相続のために実家を売却することになった時の話

 先祖伝来の不動産、土地つき家屋敷を売却したのは20年近く昔の話です。売却しようと思ったのは相続の問題が起こったからです。はじめは私が30代半ばのときです。そのときは住宅会社に任せたのですが、途中で私の方からお断りしました。2度目は40代後半のときです。私鉄の系列の不動産会社に頼んだのです。しかし、問題が起こりました。大阪府内でも田舎に位置する場所で、近くの不動産は動いていないから、値段をつけるのが難しいといわれたのです。そこで、すべて不動産会社に任せることにしました。ところで、もう一つ問題が残っていたのです。というのは、昔からの物件なので、隣との境界があいまいなのです。そこで、売却する前にまず、隣との境界を正しく制定することからはじめました。不動産会社が見積もったの金額は約5400万円です。これはほとんど土地の値段だけです。私の方では、いくらで売りたいとか言う希望などはありませんでした。ただ、相場で売れたら、よいと思っていました。

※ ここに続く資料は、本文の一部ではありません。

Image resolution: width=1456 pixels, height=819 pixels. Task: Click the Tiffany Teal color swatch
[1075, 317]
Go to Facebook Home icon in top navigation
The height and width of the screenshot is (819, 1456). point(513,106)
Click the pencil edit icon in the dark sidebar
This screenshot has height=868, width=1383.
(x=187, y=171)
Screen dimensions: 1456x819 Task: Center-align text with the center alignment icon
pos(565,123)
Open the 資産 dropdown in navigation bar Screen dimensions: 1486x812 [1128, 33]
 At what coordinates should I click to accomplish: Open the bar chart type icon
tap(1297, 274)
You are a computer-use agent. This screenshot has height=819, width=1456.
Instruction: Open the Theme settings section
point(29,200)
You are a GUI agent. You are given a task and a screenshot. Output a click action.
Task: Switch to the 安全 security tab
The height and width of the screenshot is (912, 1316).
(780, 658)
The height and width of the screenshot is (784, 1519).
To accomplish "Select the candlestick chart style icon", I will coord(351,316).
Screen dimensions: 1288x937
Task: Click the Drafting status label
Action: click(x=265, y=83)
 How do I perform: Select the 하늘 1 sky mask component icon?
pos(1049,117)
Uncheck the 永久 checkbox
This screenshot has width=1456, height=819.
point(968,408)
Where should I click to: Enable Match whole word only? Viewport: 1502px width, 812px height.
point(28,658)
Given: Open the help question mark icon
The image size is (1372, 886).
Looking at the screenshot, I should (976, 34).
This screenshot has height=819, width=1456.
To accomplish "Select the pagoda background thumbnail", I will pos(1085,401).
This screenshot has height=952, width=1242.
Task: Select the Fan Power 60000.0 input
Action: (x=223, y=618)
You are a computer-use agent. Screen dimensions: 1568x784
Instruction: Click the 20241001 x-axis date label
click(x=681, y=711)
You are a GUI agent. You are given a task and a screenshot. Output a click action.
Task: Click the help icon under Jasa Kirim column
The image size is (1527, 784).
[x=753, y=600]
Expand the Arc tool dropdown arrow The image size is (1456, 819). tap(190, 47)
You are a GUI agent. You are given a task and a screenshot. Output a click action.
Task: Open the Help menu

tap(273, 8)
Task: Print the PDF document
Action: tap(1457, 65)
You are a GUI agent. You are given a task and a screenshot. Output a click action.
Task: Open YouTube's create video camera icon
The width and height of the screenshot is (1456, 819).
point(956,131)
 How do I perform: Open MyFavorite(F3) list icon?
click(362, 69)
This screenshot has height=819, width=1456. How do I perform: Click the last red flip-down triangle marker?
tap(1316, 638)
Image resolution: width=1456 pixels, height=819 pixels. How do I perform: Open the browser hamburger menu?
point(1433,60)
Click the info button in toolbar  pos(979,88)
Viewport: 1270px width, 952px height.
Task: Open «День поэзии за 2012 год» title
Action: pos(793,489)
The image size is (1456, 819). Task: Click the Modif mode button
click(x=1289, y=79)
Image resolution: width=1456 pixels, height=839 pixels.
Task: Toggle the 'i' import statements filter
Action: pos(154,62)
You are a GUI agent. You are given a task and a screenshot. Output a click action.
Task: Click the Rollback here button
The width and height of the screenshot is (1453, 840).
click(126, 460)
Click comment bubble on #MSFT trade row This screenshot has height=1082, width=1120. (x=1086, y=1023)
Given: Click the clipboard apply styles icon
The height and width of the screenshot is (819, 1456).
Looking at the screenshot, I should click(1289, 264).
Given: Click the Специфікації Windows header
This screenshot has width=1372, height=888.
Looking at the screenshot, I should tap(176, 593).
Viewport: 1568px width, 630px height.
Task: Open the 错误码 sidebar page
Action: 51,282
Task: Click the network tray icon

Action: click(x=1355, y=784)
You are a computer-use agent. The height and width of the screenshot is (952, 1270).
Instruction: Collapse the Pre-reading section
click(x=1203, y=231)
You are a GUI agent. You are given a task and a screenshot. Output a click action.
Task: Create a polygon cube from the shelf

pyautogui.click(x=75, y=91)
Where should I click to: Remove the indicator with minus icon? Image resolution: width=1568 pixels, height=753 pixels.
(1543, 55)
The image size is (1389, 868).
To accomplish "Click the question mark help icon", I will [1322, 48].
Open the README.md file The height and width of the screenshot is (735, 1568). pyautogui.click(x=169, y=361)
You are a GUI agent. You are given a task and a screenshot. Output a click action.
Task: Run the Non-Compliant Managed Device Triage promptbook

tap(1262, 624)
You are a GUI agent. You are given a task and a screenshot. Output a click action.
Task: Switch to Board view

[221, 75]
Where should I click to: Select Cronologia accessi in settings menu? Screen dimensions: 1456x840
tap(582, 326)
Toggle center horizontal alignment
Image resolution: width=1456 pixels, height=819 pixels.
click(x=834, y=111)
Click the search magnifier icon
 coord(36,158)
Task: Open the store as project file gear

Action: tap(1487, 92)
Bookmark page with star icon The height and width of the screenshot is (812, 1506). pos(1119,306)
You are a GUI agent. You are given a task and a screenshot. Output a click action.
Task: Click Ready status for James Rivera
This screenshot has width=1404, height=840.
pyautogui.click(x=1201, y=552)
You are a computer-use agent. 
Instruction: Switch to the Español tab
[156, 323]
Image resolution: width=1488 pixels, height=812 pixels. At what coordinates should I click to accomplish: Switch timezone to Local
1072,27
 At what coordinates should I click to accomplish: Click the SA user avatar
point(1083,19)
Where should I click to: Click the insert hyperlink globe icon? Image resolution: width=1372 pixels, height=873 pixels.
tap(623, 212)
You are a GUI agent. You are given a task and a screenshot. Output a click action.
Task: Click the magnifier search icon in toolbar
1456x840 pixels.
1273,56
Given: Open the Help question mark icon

 不動産会社にすべてをまかせてから、実際に売却するまで、約半年かかりました。本当に、不動産を売却するために、実に色々な手続きが必要だと感じたしだいです。まず、相続人が私と叔母だけですが、それ以外にも出てくる可能性があるというので、司法書士に調べてもらいました。その上で、宅地の北隣の地主、西隣の地主、そして、南隣の地主とそれぞれ、立会いの上、境界を決めたのです。何しろ、古い土地なので、権利書などはありません。登記簿には土地の面積が数字で記してあるだけで、図面がないのですから。3人の地主と、まあ無事に境界を決めて、これでやっと片付いたと思ったら、今度は屋敷の中に通っている小さな溝が実は水利組合の所有で、私のものではないということが明らかになりました。つまり、屋敷の面積がそれだけ減るのです。そこで、また、水利組合の幹部と交渉です。水利組合などというものは、昔、屋敷の周囲が田や畑だったころのものだとおもっていたのですが、まだ存在していたのです。それらの交渉は不動産会社、測量会社、司法書士の手助けでなんとか乗り切りました。しかし、かかった費用も馬鹿にはなりませんでした。